Upon these facts the plaintiff prayed for judgment against the
defendant, declaring the 2.20 square meters of land referred to be her
property; that the plaintiff be restored to her rights and that she
recover of the defendant the sum of $100 as damages for the wrongful
possession by the defendant of the said land from the month of
December, 1901, for the costs of suit, and such further relief as might
be just and equitable.
In his answer the defendant admitted the first part of the
complaint, but alleged that he was unaware of the extent of the
plaintiff’s lot. He denied the statements in paragraph 2, and set up in
defense that although it was true that he had constructed a building
upon a lot belonging to him adjacent to that of the plaintiff he had
not gone beyond the limits of the said lot, and had not taken
possession of any part of tire plaintiff’s lot; the defendant prayed
for judgment that the plaintiff take nothing by her action.

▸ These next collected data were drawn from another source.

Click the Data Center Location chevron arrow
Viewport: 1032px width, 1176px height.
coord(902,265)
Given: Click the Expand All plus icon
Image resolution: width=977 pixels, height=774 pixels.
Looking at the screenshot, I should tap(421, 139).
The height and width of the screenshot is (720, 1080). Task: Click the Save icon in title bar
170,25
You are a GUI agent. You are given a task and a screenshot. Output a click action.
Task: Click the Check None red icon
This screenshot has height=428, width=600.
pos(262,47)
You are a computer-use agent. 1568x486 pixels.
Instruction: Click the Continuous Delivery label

The judge, upon these pleadings and in view of the documentary and
oral evidence introduced by both parties, rendered judgment January 31,
1903, for the defendant, Montenegro, with the costs against the
plaintiff.
In its decision the court held that the burden of proof being upon
the plaintiff to establish the facts alleged by her, the evidence
introduced in support of the complaint was insufficient to show that
she was the lawful owner of the 2.20 square meters of land occupied by
the house of the defendant claimed by her, and therefore directed that
she
take nothing by her action.
As no motion for a new trial was made by the appellant upon the
grounds mentioned in the second part of paragraph 3 of section 145 and
in paragraph 3 of section 497 of the Code of Civil Procedure, this
court can not review the evidence taken in the court below, as in such a
case the jurisdiction of the court is limited to determining questions
of law raised by the appellant in the assignment of errors alleged to
have been committed by the court below in the judgment appealed.

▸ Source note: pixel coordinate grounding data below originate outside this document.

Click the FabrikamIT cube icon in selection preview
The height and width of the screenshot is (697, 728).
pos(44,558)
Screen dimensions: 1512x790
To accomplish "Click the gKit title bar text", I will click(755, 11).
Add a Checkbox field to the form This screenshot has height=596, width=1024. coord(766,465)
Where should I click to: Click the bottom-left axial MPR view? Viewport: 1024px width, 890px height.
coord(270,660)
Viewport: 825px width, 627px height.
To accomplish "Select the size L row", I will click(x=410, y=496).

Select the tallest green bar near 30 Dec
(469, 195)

In this case the Supreme Court acts as a court of cassation and can
not redecide the questions of fact. The plaintiff did not make a motion
for a new trial, but simply excepted to the decision of the trial
court, as appears from page 26 of the bill of exceptions. The court, in
deciding questions of law raised by the bill of exceptions in the brief
of the appellant, is by the law bound to abide by the findings of the
court below upon the evidence introduced by the parties.

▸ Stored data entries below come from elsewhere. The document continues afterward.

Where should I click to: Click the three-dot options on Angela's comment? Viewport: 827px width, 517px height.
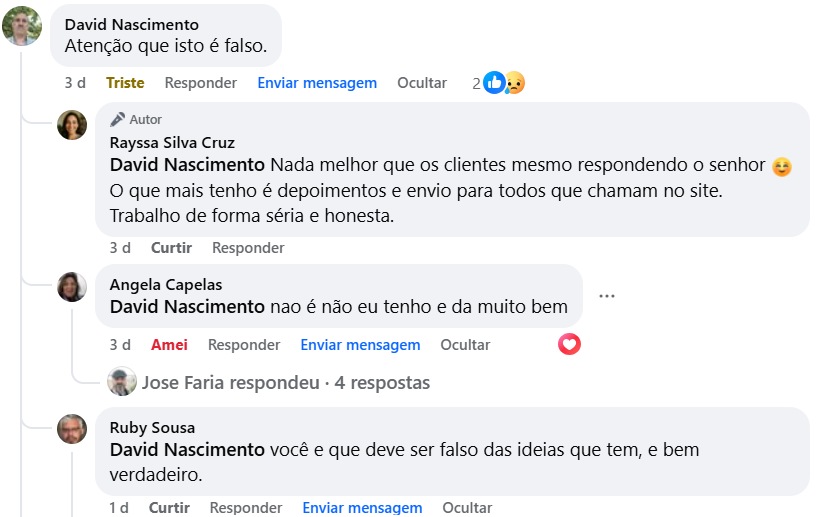point(607,296)

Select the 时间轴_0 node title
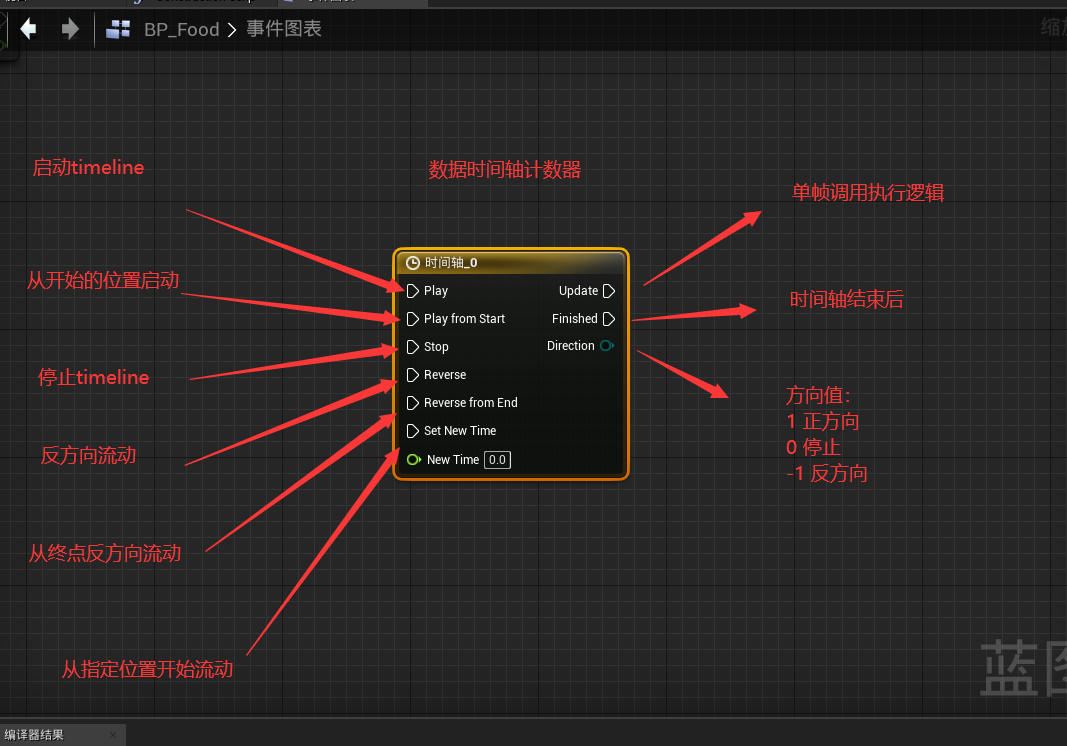(x=451, y=263)
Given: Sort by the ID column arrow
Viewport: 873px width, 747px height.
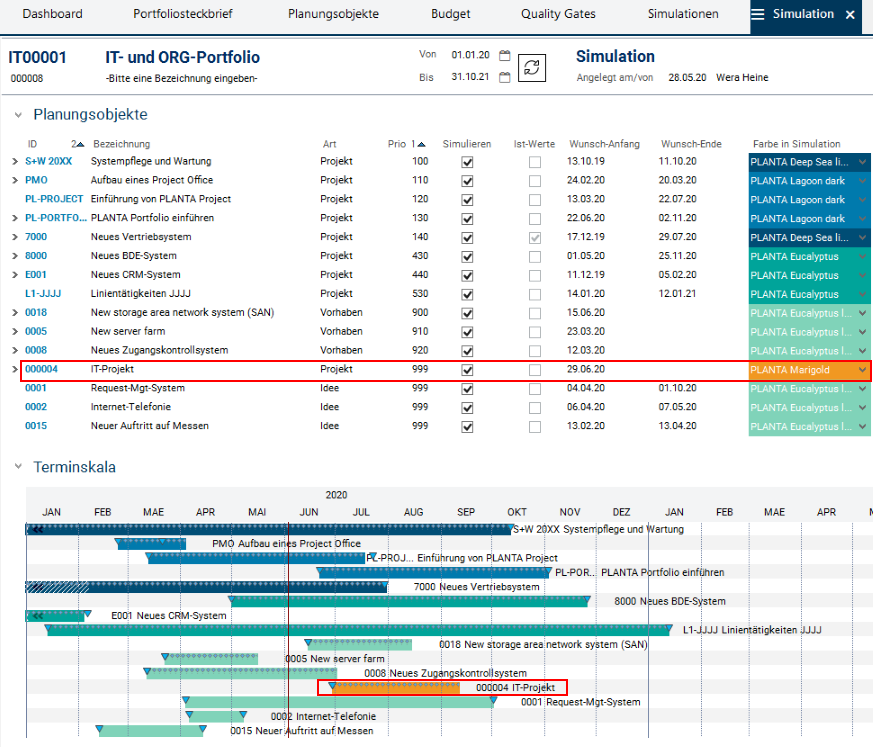Looking at the screenshot, I should pos(79,144).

The judge below having determined upon the evidence that the
ownership of the plaintiff to the 2.20 square meters claimed by her was
not proven, for the reasons above stated, the judgment of the court
below must be affirmed, with the costs against the appellant.
Judgment will be entered accordingly twenty days from the date of
the filing of this decision, and the case will be remanded to the court
below. So ordered.
Arellano, C. J., Cooper, Willard, Mapa, McDonough, and Johnson, JJ., concur.